Re: panic: mutex Giant not owned at /usr/src/sys/kern/tty_ttydisc.c:1127

From: Maksim Yevmenkin <maksim.yevmenkin_at_gmail.com>
Date: Fri, 23 Jan 2009 12:01:44 -0800
On Fri, Jan 23, 2009 at 11:29 AM, Hans Petter Selasky <hselasky_at_c2i.net> wrote:
> Hi Maksim,
>
> First of all I've made some patches which try to tidy up the USB blutooth
> driver. Please see:
>
> http://perforce.freebsd.org/chv.cgi?CH=156577
> http://perforce.freebsd.org/chv.cgi?CH=156579

thanks! unfortunately, i have few problems with those patches. please
read below.

>> that should not be needed (in theory) but i will add it.
>
> Yes! We are multithreaded!

please tell me that you read the blob about locking strategy at the
top of ng_ubt2.c file. when ubt_task() is pending, it holds a
reference to the netgraph node. that means the pointer is still
pointing to a valid structure, but the node is marked as "dead" and
NG_NODE[_NOT]_VALID() macros can be use to check for that. so, even if
task is still pending while the rest of ng_ubt2 stuff is gone, it does
not matter because task holds netgraph node. so the next time task is
executed it will see that the node is "dead", release the node and
simply return doing nothing.

>> > 2) You drain all USB transfers: "usb2_transfer_drain()" called unlocked.
>>
>> yes, usb2_transfer_unsetup() does that, does it not?
>
> That is correct, but sometimes you need to stop the transfers at an earlier
> point.
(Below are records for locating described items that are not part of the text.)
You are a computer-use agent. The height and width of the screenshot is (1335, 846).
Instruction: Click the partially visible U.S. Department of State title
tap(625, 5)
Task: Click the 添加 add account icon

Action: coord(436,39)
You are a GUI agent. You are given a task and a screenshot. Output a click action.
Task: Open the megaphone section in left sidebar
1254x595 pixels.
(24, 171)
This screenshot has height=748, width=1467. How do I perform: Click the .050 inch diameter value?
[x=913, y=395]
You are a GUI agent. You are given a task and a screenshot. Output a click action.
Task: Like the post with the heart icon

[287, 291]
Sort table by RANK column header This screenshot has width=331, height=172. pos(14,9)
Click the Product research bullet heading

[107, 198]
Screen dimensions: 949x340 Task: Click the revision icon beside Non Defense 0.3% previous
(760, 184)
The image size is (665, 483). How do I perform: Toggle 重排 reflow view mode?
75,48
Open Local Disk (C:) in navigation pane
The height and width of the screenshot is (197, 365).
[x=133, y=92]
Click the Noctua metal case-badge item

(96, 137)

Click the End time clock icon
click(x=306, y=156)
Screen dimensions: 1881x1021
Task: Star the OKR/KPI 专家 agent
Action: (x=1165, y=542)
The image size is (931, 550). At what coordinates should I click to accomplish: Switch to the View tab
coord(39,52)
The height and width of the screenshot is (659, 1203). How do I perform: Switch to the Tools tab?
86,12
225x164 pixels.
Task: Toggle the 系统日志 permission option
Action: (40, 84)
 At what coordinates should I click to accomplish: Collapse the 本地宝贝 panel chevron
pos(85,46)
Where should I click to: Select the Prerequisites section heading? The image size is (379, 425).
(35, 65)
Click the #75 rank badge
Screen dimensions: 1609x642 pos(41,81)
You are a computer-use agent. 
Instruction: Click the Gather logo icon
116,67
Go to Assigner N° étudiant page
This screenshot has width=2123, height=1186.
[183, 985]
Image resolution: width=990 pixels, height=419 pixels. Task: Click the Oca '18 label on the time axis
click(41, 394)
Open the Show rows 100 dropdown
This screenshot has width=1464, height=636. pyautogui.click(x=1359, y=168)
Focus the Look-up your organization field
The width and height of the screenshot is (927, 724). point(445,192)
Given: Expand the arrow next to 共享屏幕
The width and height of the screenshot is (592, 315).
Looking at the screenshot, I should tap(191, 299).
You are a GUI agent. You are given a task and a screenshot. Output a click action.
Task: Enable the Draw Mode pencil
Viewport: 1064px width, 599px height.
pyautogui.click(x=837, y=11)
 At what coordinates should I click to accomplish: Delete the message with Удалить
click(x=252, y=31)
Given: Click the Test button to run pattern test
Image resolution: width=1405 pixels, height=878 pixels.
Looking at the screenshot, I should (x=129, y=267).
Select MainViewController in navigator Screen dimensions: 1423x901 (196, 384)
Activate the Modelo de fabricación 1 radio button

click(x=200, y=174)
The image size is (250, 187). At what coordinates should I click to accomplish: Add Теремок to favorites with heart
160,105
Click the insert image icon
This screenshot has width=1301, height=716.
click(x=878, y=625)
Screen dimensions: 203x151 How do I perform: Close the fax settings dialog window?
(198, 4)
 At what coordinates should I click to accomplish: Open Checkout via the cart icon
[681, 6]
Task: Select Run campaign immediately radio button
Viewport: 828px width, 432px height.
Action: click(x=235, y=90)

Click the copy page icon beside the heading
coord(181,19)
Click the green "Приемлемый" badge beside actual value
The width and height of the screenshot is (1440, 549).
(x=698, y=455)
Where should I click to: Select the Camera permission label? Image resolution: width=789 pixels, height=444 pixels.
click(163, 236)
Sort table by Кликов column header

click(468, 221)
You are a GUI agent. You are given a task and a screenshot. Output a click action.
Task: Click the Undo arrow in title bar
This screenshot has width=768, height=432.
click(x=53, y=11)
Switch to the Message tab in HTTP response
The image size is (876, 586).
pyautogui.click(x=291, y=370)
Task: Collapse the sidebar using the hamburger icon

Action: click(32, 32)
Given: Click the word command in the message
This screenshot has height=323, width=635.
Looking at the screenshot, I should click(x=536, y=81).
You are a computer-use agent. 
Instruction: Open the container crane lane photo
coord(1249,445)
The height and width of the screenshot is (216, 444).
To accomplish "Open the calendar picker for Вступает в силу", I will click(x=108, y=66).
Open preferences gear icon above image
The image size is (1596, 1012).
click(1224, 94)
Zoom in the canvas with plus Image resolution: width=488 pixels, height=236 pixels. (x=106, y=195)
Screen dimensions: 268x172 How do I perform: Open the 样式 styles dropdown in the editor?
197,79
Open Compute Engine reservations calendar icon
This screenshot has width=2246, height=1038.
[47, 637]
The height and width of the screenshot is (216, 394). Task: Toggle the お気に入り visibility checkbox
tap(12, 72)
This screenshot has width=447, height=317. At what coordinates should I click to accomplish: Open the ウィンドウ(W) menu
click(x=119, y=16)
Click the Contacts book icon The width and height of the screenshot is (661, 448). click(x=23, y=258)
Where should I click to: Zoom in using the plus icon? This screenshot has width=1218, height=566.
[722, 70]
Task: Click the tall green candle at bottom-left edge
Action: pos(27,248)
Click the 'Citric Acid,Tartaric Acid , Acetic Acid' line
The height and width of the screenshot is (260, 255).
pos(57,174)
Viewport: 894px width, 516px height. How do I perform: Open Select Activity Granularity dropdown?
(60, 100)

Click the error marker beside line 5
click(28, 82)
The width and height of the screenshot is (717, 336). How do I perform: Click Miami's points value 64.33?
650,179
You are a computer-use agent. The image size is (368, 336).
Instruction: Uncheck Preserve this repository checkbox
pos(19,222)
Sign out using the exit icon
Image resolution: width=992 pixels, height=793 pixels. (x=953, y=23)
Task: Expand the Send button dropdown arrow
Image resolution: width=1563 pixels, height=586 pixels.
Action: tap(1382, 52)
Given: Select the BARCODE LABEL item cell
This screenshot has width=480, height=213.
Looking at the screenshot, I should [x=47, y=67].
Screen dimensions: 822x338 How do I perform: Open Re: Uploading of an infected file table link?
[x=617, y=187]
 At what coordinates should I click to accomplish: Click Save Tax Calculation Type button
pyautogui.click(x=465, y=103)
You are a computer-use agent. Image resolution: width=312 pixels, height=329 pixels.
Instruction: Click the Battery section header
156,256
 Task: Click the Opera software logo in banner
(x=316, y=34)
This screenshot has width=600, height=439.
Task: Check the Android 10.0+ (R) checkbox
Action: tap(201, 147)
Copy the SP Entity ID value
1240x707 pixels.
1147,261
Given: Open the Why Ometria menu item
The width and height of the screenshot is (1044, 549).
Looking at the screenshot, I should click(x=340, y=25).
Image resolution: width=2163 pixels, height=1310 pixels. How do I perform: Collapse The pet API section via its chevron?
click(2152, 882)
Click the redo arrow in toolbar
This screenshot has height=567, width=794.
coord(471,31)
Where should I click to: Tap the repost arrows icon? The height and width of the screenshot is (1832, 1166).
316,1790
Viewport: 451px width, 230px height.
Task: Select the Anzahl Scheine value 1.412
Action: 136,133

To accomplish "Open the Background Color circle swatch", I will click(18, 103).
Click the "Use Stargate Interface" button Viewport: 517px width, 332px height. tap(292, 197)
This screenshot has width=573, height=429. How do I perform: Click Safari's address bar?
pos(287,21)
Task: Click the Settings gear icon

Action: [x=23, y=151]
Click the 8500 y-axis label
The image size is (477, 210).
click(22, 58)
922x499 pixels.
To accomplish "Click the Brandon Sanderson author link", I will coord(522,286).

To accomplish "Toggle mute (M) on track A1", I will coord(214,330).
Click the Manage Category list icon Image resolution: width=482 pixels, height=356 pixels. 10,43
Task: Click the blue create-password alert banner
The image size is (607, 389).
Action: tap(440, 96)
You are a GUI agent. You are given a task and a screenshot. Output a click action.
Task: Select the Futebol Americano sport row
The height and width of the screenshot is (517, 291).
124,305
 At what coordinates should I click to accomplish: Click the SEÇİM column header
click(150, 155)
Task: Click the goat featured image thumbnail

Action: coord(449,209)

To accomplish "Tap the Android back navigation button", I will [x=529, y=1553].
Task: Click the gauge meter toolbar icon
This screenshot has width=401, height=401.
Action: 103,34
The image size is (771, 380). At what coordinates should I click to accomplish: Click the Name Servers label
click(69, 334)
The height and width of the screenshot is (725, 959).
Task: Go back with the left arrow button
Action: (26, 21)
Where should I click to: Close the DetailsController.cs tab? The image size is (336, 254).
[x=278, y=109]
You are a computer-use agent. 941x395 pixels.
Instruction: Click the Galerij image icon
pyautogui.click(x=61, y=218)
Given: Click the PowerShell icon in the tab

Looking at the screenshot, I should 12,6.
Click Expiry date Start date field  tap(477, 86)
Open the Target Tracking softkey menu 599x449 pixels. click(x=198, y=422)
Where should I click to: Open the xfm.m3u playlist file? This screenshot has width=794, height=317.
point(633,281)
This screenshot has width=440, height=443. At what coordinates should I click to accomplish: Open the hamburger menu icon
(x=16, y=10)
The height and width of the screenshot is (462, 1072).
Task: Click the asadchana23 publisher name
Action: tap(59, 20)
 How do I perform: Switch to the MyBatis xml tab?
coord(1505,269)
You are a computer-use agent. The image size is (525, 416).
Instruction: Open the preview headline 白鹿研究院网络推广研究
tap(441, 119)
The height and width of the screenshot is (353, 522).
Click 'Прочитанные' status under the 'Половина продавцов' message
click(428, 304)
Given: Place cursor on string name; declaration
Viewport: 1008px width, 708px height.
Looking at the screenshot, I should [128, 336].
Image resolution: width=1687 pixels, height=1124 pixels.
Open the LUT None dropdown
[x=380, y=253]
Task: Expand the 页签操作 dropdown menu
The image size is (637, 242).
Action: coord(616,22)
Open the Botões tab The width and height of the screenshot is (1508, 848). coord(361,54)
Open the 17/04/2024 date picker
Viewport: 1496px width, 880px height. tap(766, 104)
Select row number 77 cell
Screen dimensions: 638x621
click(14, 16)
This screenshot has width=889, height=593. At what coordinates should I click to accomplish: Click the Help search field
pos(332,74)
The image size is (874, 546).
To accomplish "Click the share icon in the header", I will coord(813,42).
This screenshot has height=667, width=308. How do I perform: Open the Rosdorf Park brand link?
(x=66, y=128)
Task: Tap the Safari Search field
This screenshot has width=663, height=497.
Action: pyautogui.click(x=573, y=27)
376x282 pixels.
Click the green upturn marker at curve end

It depends on your design.

when detach() is called its already out of driver's hands. all it can
do now is to call unsetup(), or am i missing something here?

> I see in your code that you try to do things Asynchronously. This complicates
> stuff quite a lot. In my patches I've tried to do some things synchronously.

no, No, NO (sorry for shouting). we _CAN_NOT_ sleep in netgraph.
period. you _CAN_NOT_ grab usb interface mutexes unless you can
absolutely guarantee that they will not sleep for any significant
amount of time. netgraph is essentially single threaded and by
sleeping you will stall entire netgraph subsystem and not just current
thread.

so, objection #1 (the biggest one) is: please leave sc_mbufq_mtx and
ubt_task() glue in place. it is needed as far as i can tell.

>> i'm also deeply confused about error handling in transfers. in
>> particular, any error that is not USB_ERR_CANCELLED makes code to
>> assume that it was a stall and queue clear stall transfer. that is
>> clearly not the case when hardware is yanked while transfer is active.
>> in this case transfer callback seems to be called with USB_ERR_IOERROR
>> (or something like that). so, shouldn't we be safe and only queue
>> stall transfer if callback was in fact called with USB_ERR_STALLED?
>
> 1) Any non-cancelled error goes through the standard clear-stall procedure.
> The clear stall transfers are niced for 50ms interval, see the "interval"
> field in the "usb2_config" structure! We do the clear stall, because it puts
> some delay between the error and the re-start of the transfers. We don't want
> to end up in a case where the transfer simply stops because of a silly CRC
> error. Or that we go into fast race with the hardware on errors.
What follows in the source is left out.